-- Document section follows --

Wes Streeting’s jabs are no panacea – my own experience of Mounjaro was miserable
It was the insistent questioning of my four-year-old grandson that goaded me into it. “Why is your tummy so big” he asked with a faux innocence belied by the knowing look in his eye.
A good observation and an even better question, I thought, and resolved to do something about it. I am not a massive eater or drinker and never snack but getting weight off as you get older is hard.
Think about it. From the age of 20 you only needed to accumulate one pound a year to be three stone heavier in your 60s. Holding back that one pound is possible only with constant dieting or inherited serendipity.
My father was the same weight throughout his life well into his 80s and he ate like a horse so there was no genetic predisposition to gain weight, just a more indolent lifestyle, much of it spent sitting at a computer for hours on end. Let’s face it, years of heavy lunching as a political journalist didn’t help either.
I have lost weight many times through various diets – 5:2, Atkins, 18-hour fasts etc – but never stuck with them because as I shed the pounds I did not want to be on a permanent diet, which is essentially what is needed.
So when these magic weight loss drugs came onto the market I became interested, especially when I saw the effects on people who had taken them, both friends and colleagues. Some had lost two or three stones in as many months. A miracle!
I did some online research and ordered a batch of tirzepatide, an injectable drug produced by the US pharma giant Eli Lilly and marketed under the brand name Mounjaro. It was remarkably easy to obtain given that I am not obese (though the absurd BMI rating might suggest otherwise) and nor do I have diabetes or any pre-diabetic markers judging by annual blood tests.
Questions were asked, a judgment reached by “a team of clinical experts” and the drugs were on their way, while £220 went flying out of my bank account for one month’s supply. They are not cheap and are only available on the NHS to those who have been referred to specialist clinics,
Mounjaro is the weight loss drug that Wes Streeting, the Health Secretary, is now proposing to hand out to unemployed people who are so obese they cannot get out of the house. All I can say is that it had the opposite effect on me. I was so sick – I will spare you the details – that I couldn’t go to the office for days.
When the initial effects subsided and I increased the dose marginally for the second stage of injections I was sick again and gave up. I certainly lost weight but only because I could not eat anything, which I suppose is the point. For people who do not get these side effects (which, to be fair, are well advertised) Mounjaro and the other drugs like Wegovy are no doubt life changing.

-- Document section concluded --
-- Information shown follows --

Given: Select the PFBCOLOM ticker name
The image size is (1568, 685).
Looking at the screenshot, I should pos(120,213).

-- Information shown concluded --
-- Information shown follows --

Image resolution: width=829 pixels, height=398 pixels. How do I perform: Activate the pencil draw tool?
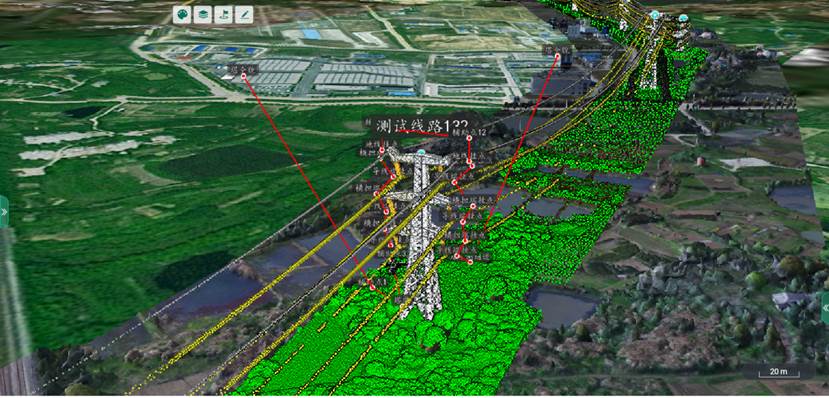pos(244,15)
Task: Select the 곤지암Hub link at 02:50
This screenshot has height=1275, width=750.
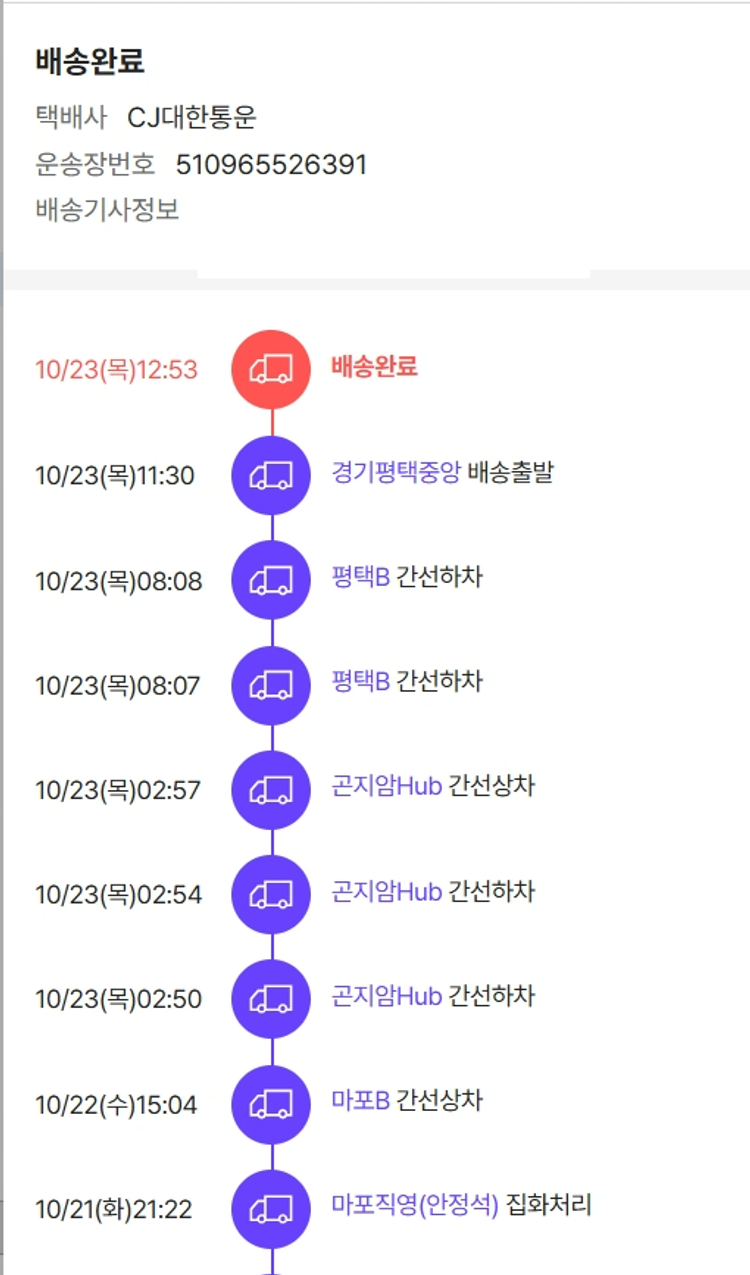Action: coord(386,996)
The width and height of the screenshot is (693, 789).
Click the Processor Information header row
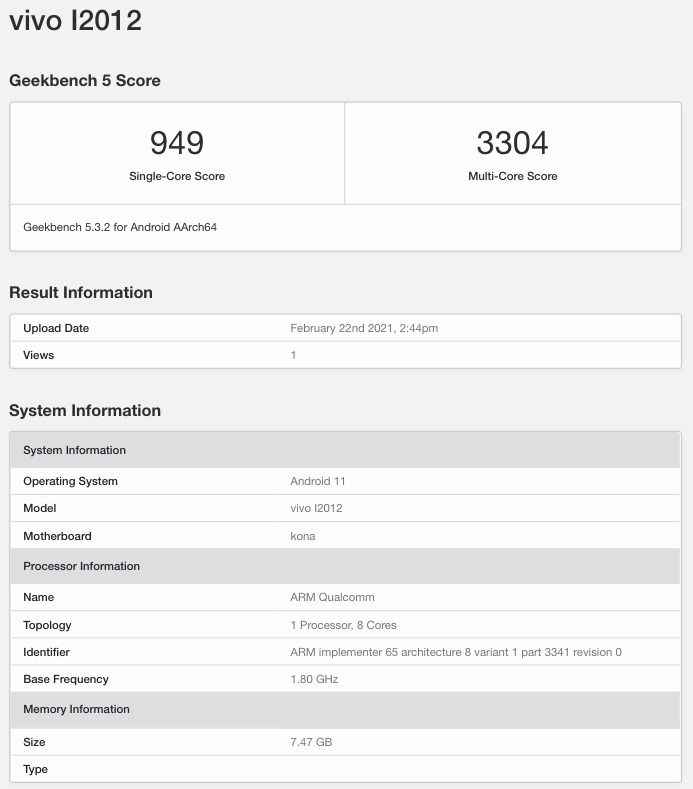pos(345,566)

-- Information shown concluded --
-- Information shown follows --

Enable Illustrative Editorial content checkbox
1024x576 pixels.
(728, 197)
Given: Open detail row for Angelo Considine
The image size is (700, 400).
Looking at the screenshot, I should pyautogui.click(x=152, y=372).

-- Information shown concluded --

_What this exercise asks_
[1] Which diets does the article on Mounjaro say the writer tried before turning to weight loss drugs?
[2] Write the next few paragraphs of the article on Mounjaro, picking up after its final sentence.

_Answers given_
[1] 5:2, Atkins, 18-hour fasts

[2]
Are they the answer to the obesity crisis as Mr Streeting hopes? There will be a “nanny state” backlash against his proposals but he is surely right to say this problem needs to be tackled or our health and care systems, already teetering on the brink of disaster, will be pushed over the edge.
There is nothing inherently wrong with the state prescribing a preventative drug – statins are now available free for over 60s in a bid to reduce cholesterol levels. So many ailments are connected to obesity, from diabetes and heart disease to failing joints that need replacing, that the cost of treatment is rising to unsustainable levels. Mr Streeting has made his pitch not just on health grounds but on the impact on worklessness.
Writing in this newspaper he said the cost to the NHS was £11 billion while illness from obesity “causes people to take an extra four sick days a year on average, while many others are forced out of work altogether.” About 40 per cent of the NHS budget is spent on preventable health conditions, a figure forecast to reach 60 per cent by 2040.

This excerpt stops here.